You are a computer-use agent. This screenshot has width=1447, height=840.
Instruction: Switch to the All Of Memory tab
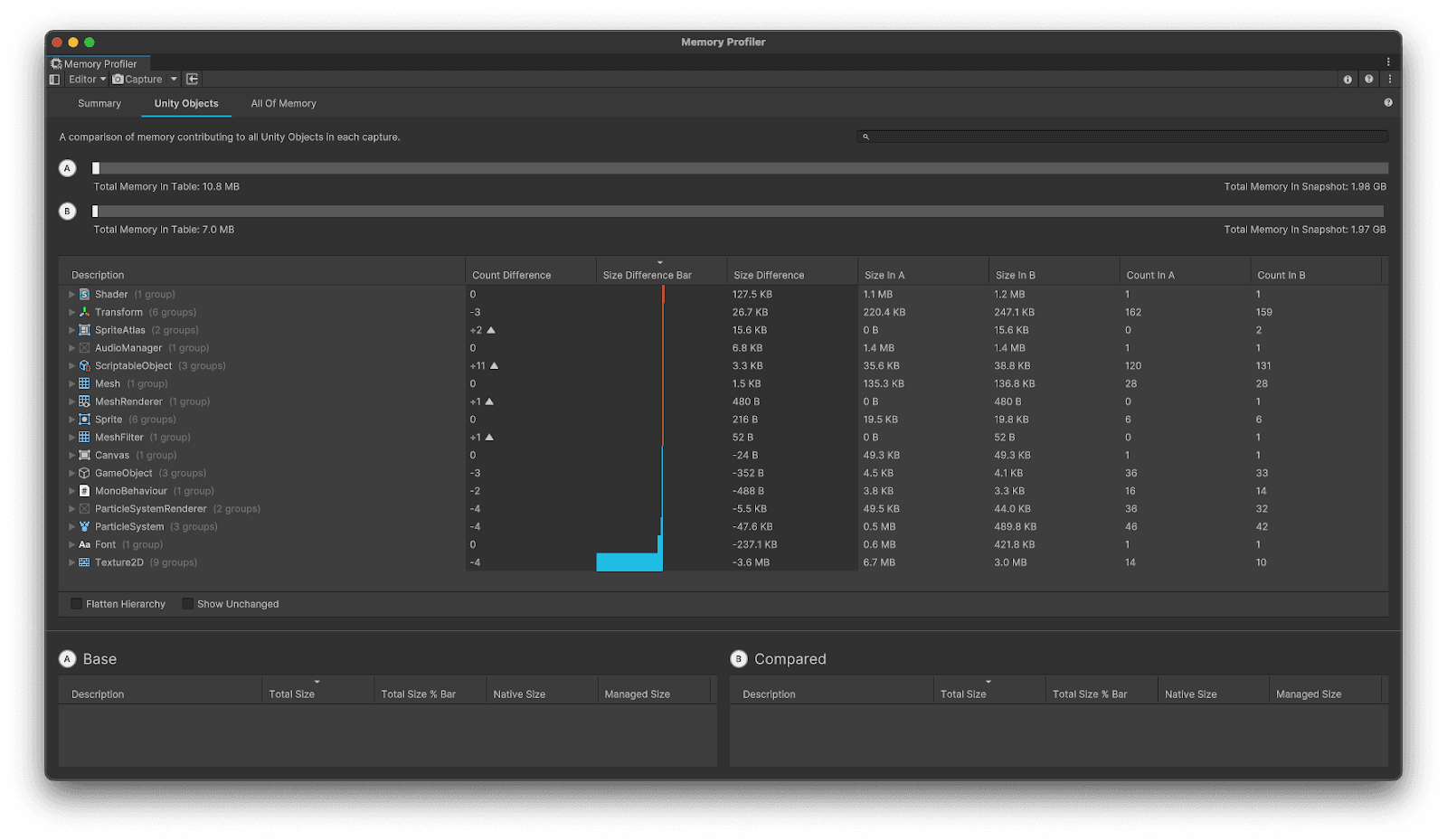point(283,103)
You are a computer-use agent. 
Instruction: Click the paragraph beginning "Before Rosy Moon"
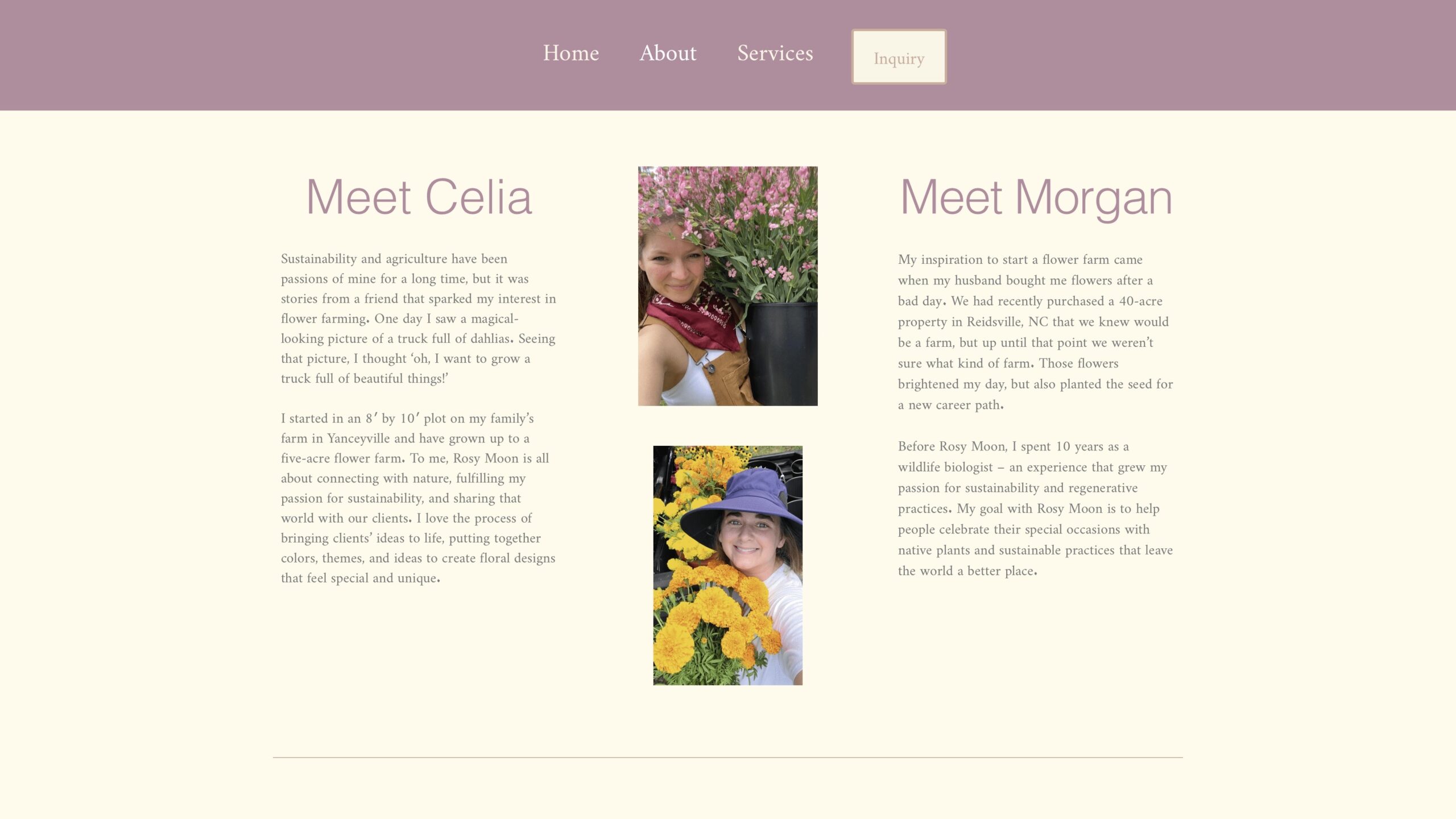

_ _ _ _ _ _ _

Could you please find every line of the listing above holding the string "agent" and copy it?

You are a computer-use agent. This screenshot has width=1447, height=840.
You are a computer-use agent. 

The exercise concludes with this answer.